This paper presents \codette{}, a cognitive architecture that addresses three open problems:

\begin{enumerate}[leftmargin=*]
  \item \textbf{Convergent multi-perspective reasoning.} How can heterogeneous cognitive agents (analytical, creative, ethical, empathic) produce coherent outputs rather than incoherent assemblages? We formalize this as a constrained dynamical system (\cref{sec:theory}) and prove convergence under stated assumptions.

  \item \textbf{Ethical reasoning as architectural constraint.} Rather than post-hoc alignment, \codette{} embeds ethical governance as a gradient constraint in the state evolution equation, ensuring that every reasoning step is ethically bounded (\cref{sec:aegis}).

  \item \textbf{Meta-cognitive strategy evolution.} \codette{} introspects on its own reasoning history (stored as persistent ``cocoons''), discovers cross-domain patterns, and generates novel reasoning strategies --- a form of internal abstraction formation (\cref{sec:metacognition}).

■ **Data excerpt**:
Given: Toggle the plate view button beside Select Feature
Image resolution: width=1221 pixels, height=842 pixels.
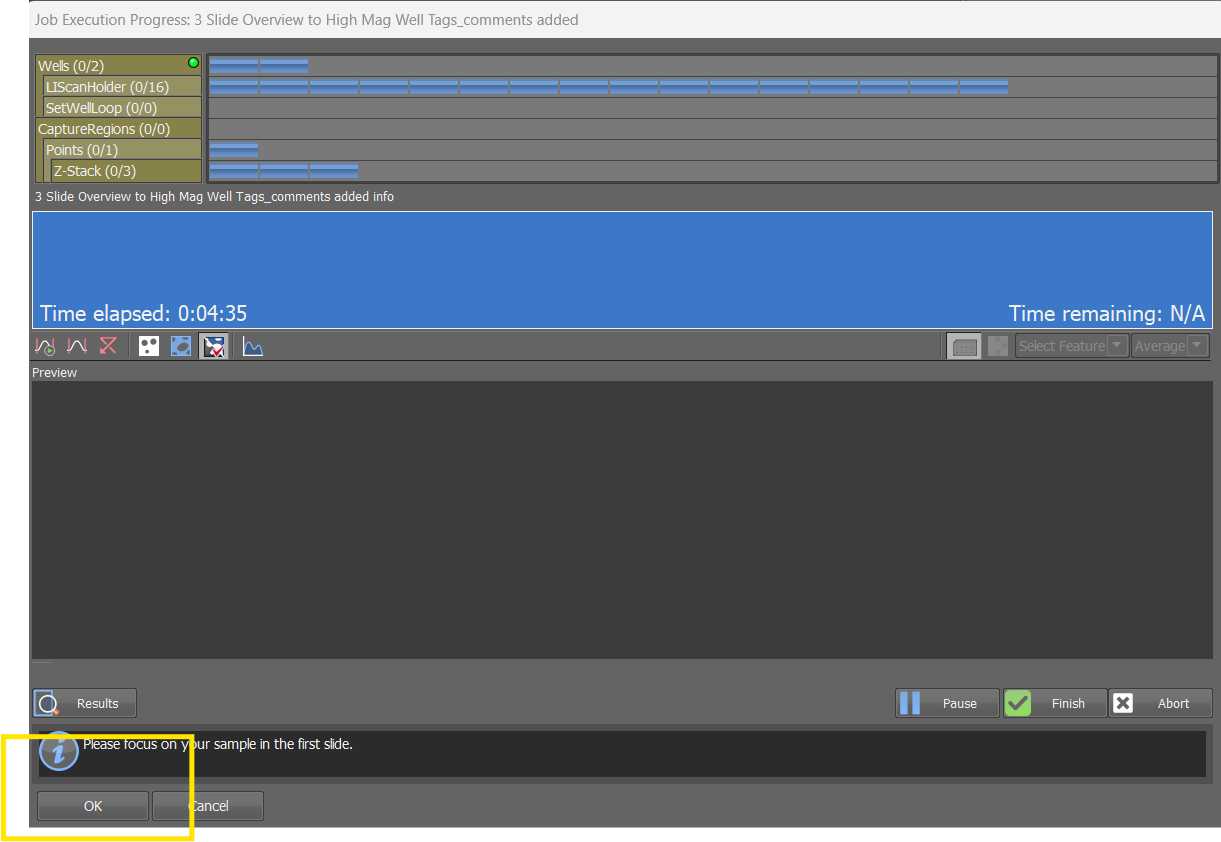Looking at the screenshot, I should click(963, 346).
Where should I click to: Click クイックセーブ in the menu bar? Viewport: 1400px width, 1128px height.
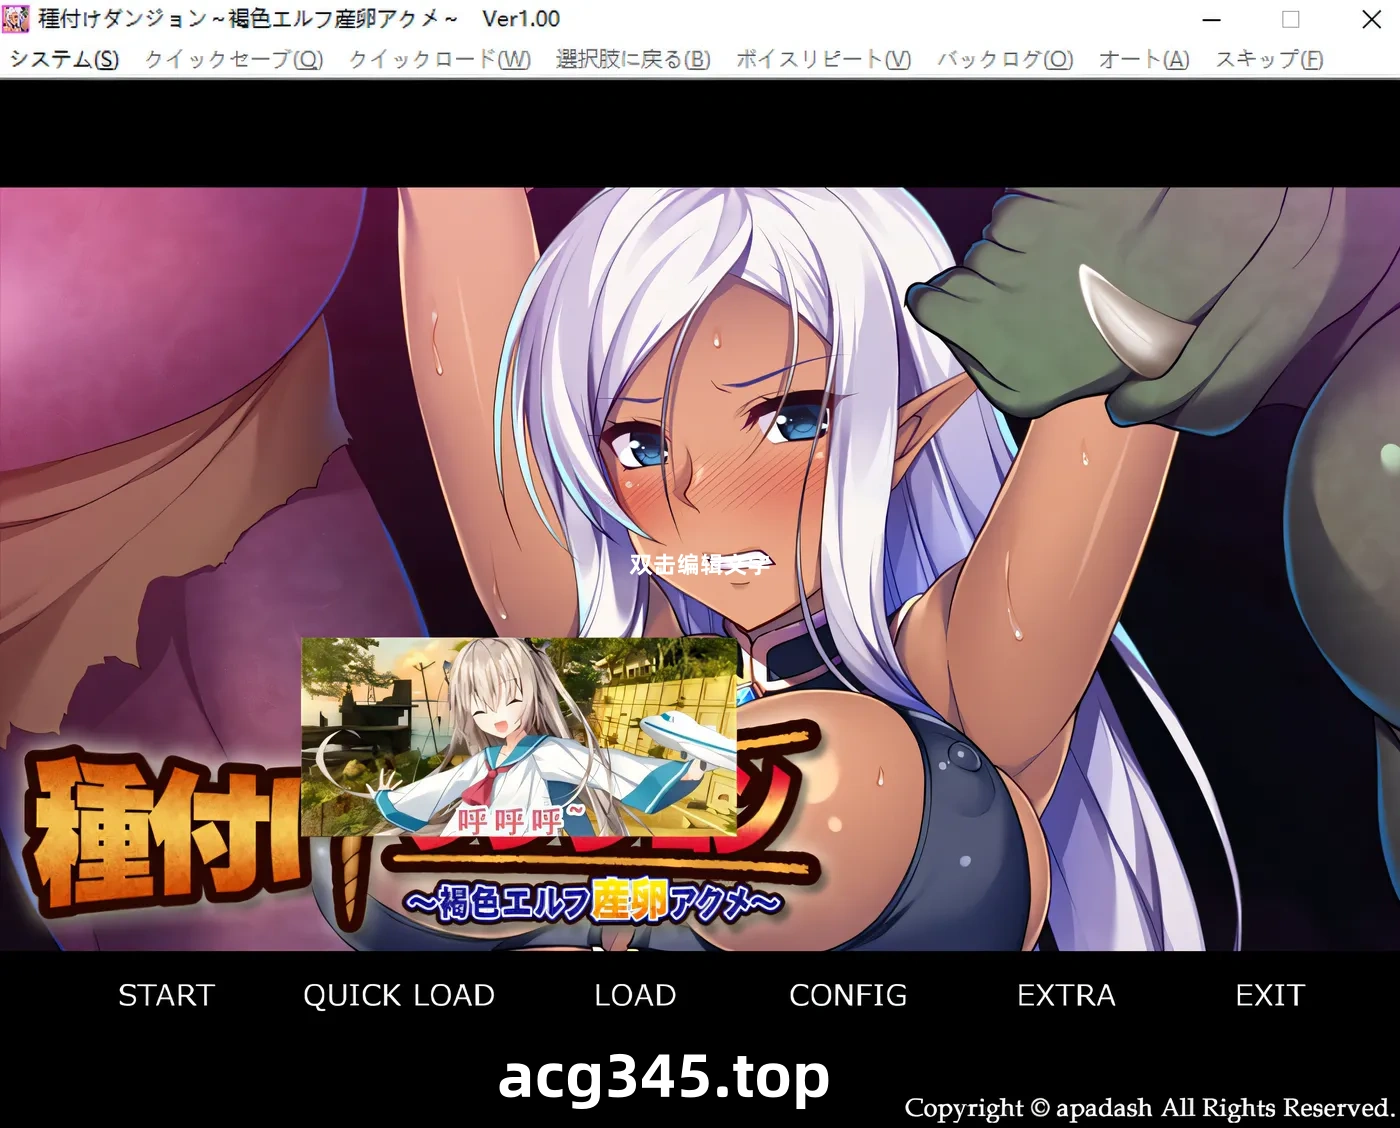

■ **To be done**:
a) According to the paper excerpt, where does the architecture embed ethical governance?
b) Retype everything in the paper excerpt from "This paper presents" down to "under stated assumptions.".
Rely only on the paper excerpt.

■ **The responses**:
a) As a gradient constraint in the state evolution equation.

b)
This paper presents \codette{}, a cognitive architecture that addresses three open problems:

\begin{enumerate}[leftmargin=*]
  \item \textbf{Convergent multi-perspective reasoning.} How can heterogeneous cognitive agents (analytical, creative, ethical, empathic) produce coherent outputs rather than incoherent assemblages? We formalize this as a constrained dynamical system (\cref{sec:theory}) and prove convergence under stated assumptions.